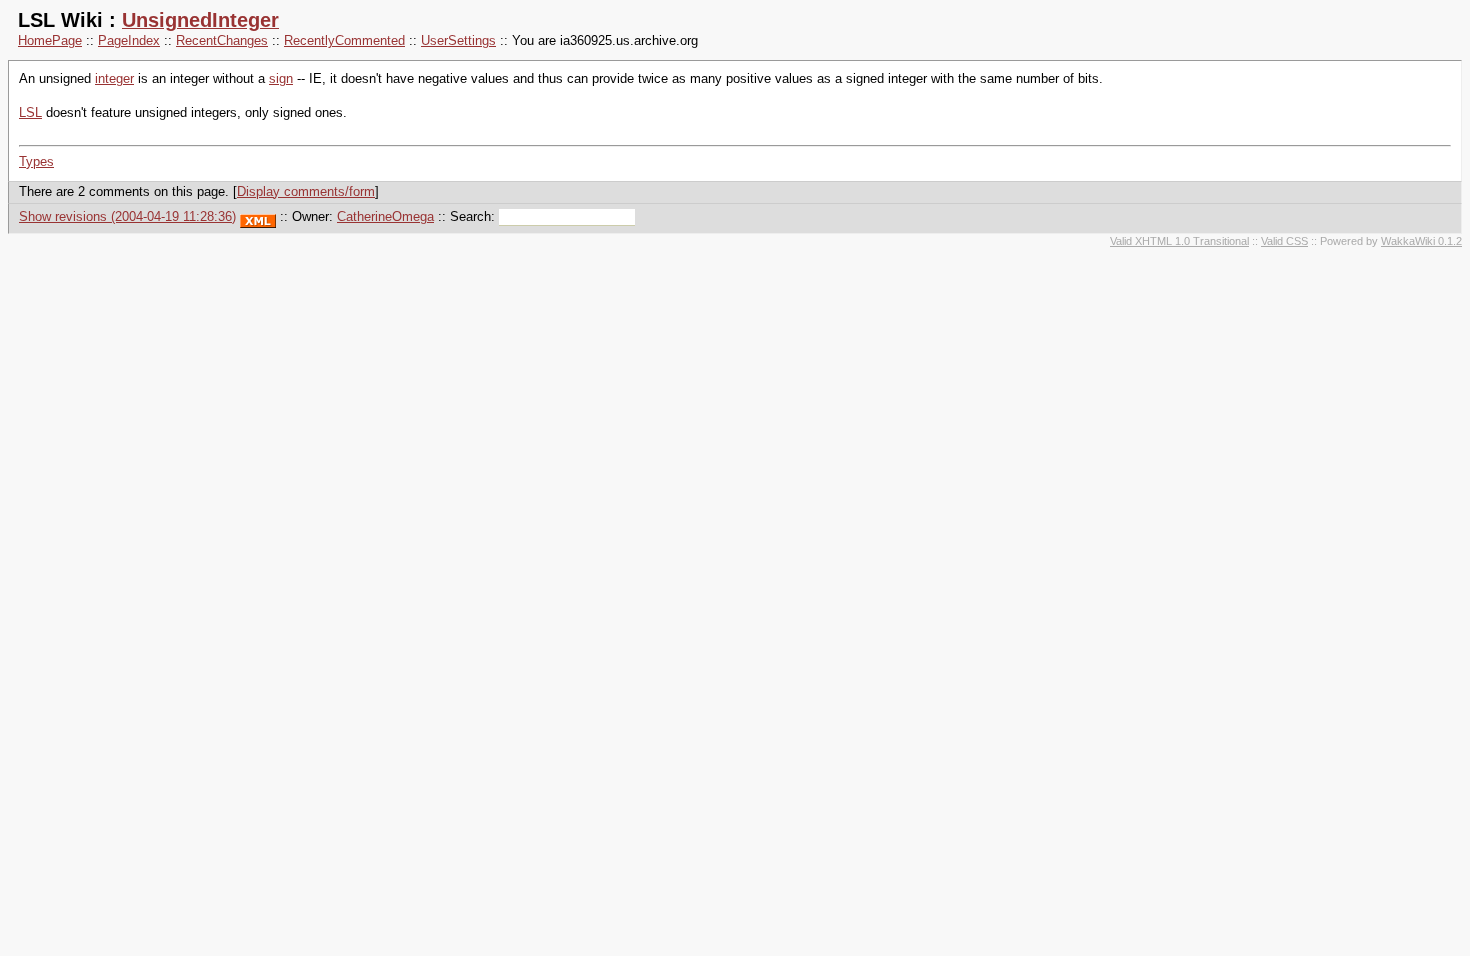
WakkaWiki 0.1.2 (1421, 241)
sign (281, 78)
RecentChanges (222, 40)
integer (114, 78)
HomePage (50, 40)
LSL (30, 112)
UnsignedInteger (200, 20)
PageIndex (129, 40)
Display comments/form (306, 191)
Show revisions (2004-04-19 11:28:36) (127, 216)
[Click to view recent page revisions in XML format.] (258, 216)
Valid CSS (1284, 241)
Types (36, 161)
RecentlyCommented (344, 40)
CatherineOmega (385, 216)
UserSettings (458, 40)
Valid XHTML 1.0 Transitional (1179, 241)
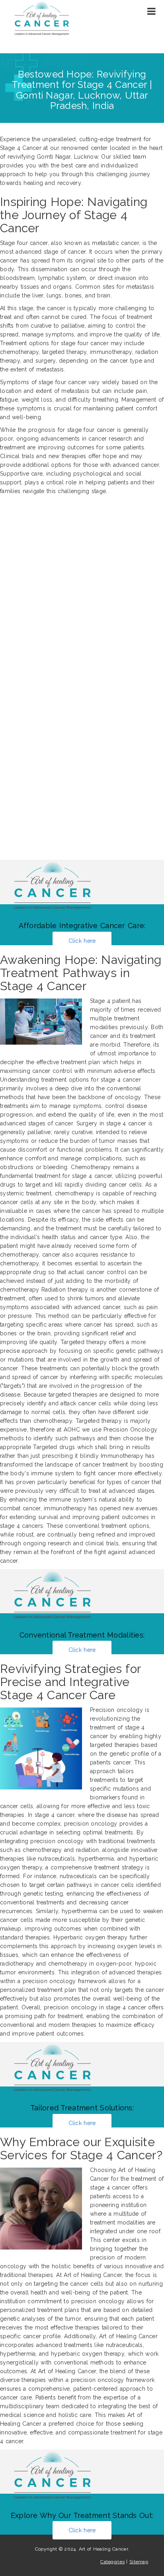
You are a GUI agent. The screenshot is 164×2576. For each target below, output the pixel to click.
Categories (112, 2561)
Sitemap (138, 2561)
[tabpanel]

####

*What to work on*. Determine the number of lines in the data that include the string "Valid". Only that number belongs in the answer.

*Written reply*. 2